Numa velha escola há pelo menos um cenário de máscaras montado de propósito para as fotografias dos turistas e material radioativo que vai desaparecendo como se fosse um souvenir de férias.
"Ainda há dias estava neste sítio uma peça de roupa dos bombeiros" que estiverem em 1986 no combate ao fogo na central nuclear, conta Lena, para desalento dos jovens turistas que a acompanham e que querem medir algo muito radioativo, numa visita constantemente acompanhada pelos "bips bips" dos dosímetros alugados ou comprados pelos visitantes.
"Os objetos radioativos continuam a desaparecer. Não sabemos quem os leva...", explica, dizendo de seguida aos turistas que ainda podem medir a radiação forte no sítio onde estava aquela peça de roupa dos bombeiros.
O turismo está a destruir o coração de Chernobyl?

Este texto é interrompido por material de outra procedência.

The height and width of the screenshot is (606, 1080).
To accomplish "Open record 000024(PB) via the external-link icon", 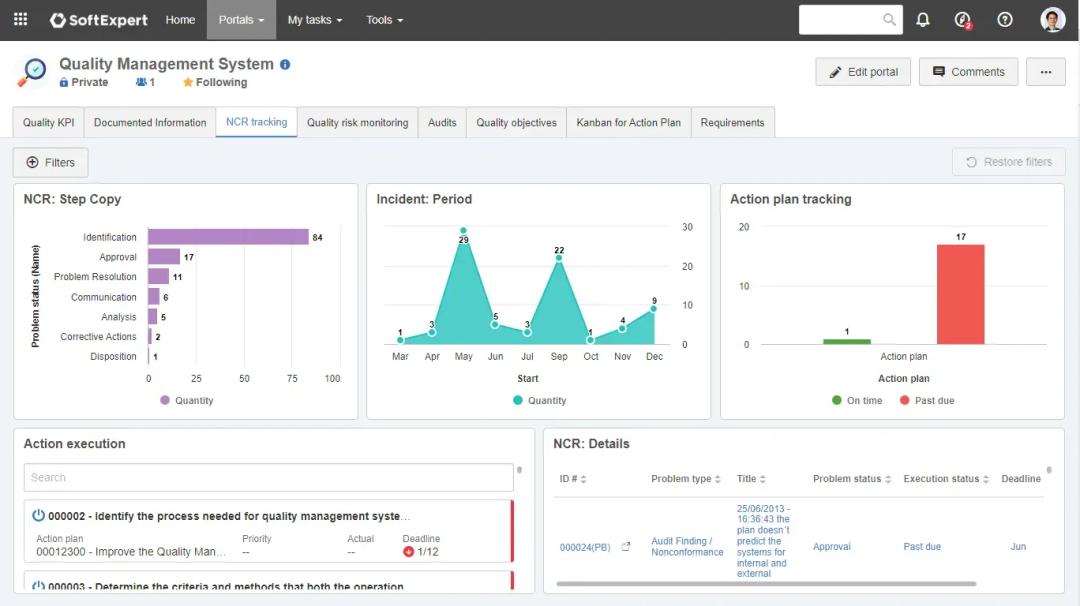I will 626,547.
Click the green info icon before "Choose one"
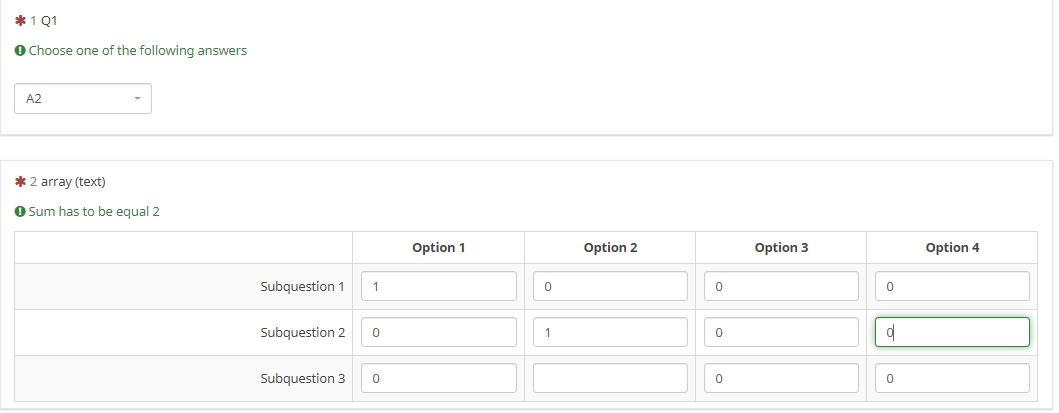 [x=20, y=51]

Para Lucas Hixson, o americano que criou uma fundação para apoiar as pessoas (mas também os cães) que ainda sofrem com o desastre, o turismo está a mudar Chernobyl. Há seis anos que visita regularmente a zona de exclusão e tem mesmo um livre passe para aí entrar sempre que precisa num dos vários projetos que desenvolve.
"Tenho visto nos últimos anos os efeitos do turismo na zona: coisas são roubadas; vidros são partidos; lixo é deixado no chão...", desabafa.
"Não sou contra o turismo na zona de exclusão", afirma Lucas, "mas quero turismo sustentável que permita que as pessoas levem para casa lições importantes sobre aquilo que aconteceu aqui. Sem medidas, em breve não existirá grande Chernobyl para ver. Está a quebrar o coração da zona de exclusão: as memórias que as pessoas deixaram para trás".